PBF (Protocolbuffer Binary Format)

Protocol Buffers is a method of serializing structured data. It is used for storing and interchanging structured information of all types. PBF involves an interface description language that describes the structure of some data and a program that generates source code from that description for generating or parsing a stream of bytes that represents the structured data. As compared to XML, it is designed to be simpler and quicker.
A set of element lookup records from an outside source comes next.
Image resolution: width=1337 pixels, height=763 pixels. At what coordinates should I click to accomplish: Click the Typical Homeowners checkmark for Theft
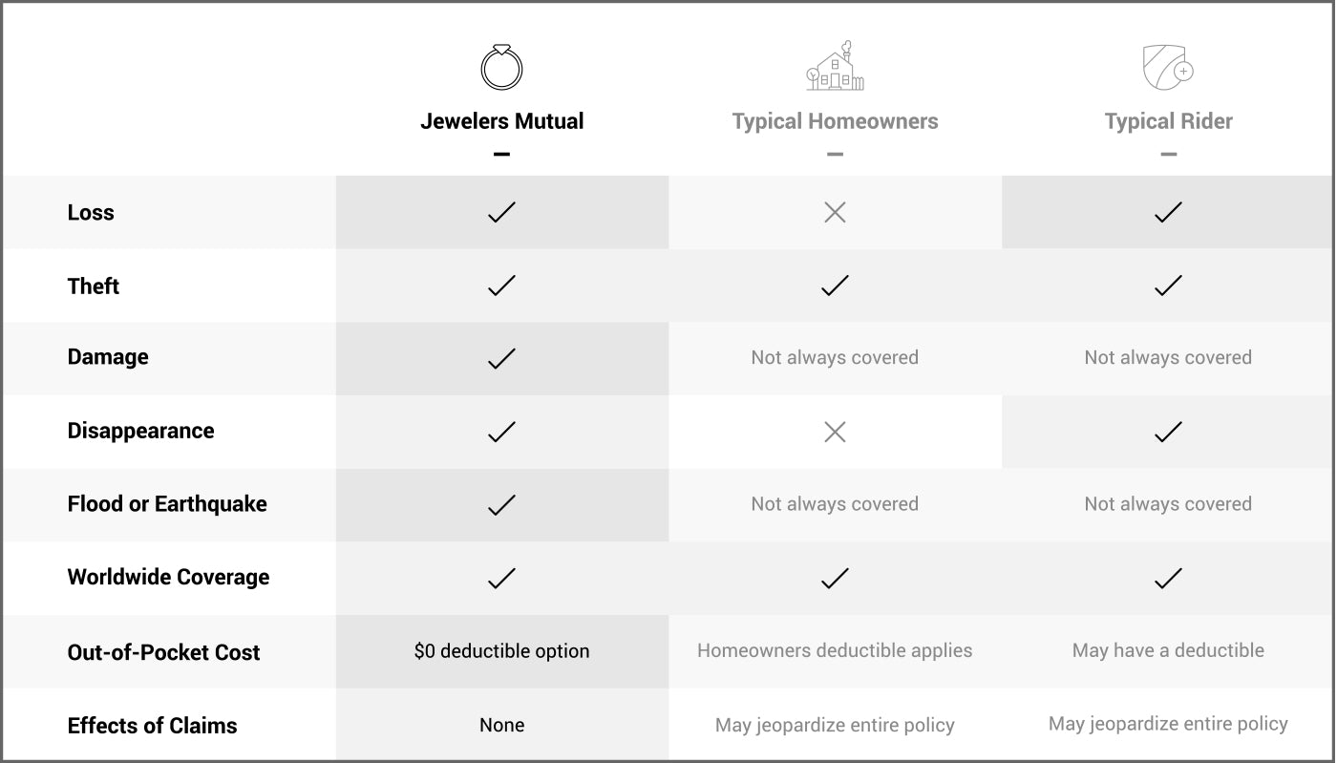coord(835,285)
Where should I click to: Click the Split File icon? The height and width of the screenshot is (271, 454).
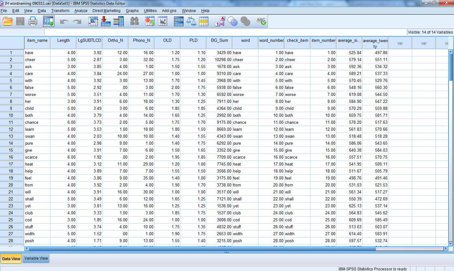click(178, 22)
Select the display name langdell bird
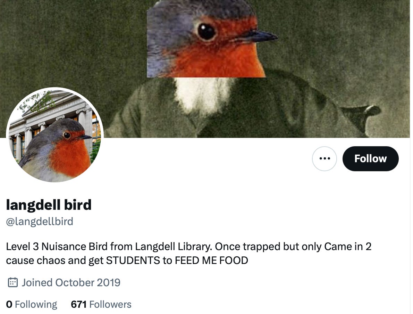Viewport: 413px width, 314px height. (x=49, y=205)
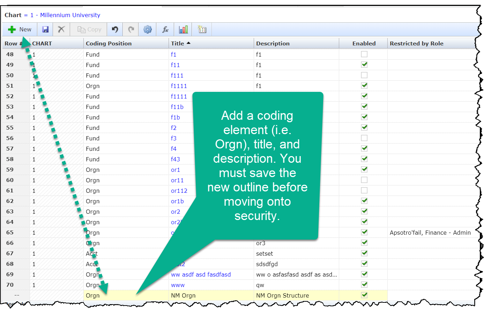Click the New button with plus icon

coord(20,30)
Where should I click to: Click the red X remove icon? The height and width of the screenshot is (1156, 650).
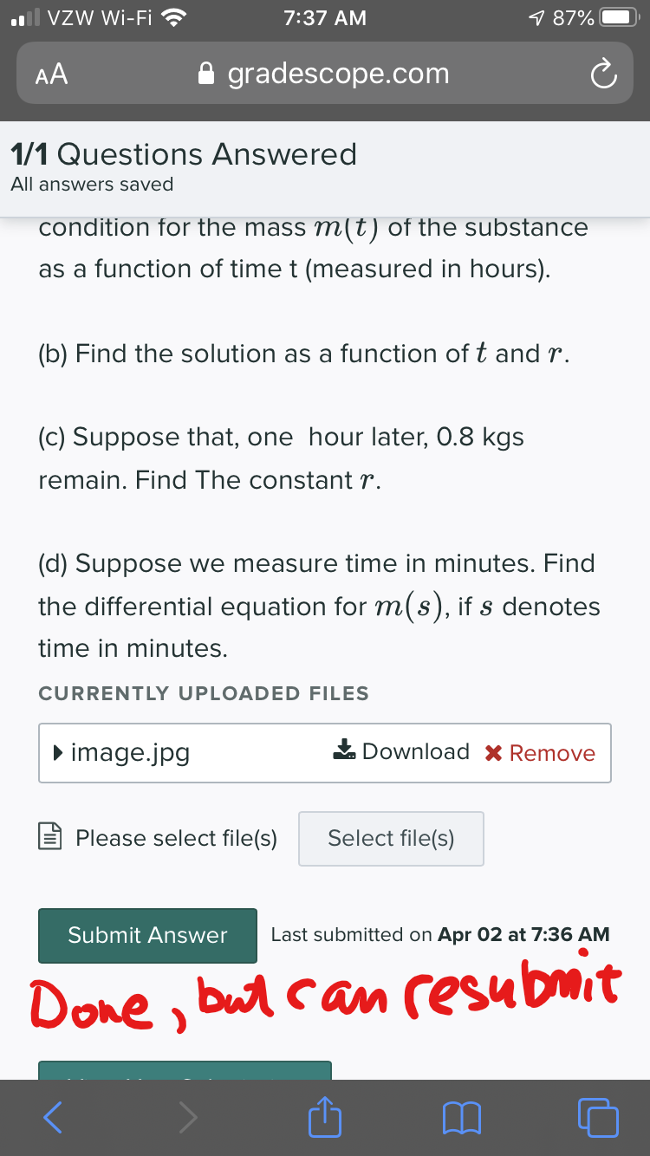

A benefit of using PBF is that you can define how you want your data to be structured once and then use special generated source code to easily write and read your structured data to and from a variety of data streams. It is also possible to update the defined data structure without breaking deployed programs that are compiled against the older structure/format. Although PBF was designed as a better medium for communication between systems than XML, it only has some marginal advantages when compared to JSON.

Databases

A whole field of study, it is often useful to use a DB for analytics and aggegrated queries, rather than just your production datastore. Our team maintains a Postgresql + PostGIS DB to help us make complex spatial + geospatial queries. However, it is best practice to move those queries to python or a Makefile ASAP.

Pickles

A way of serializing arbitrary python objects into a byte stream with the intent of storing it in a file/database. Danger lives here.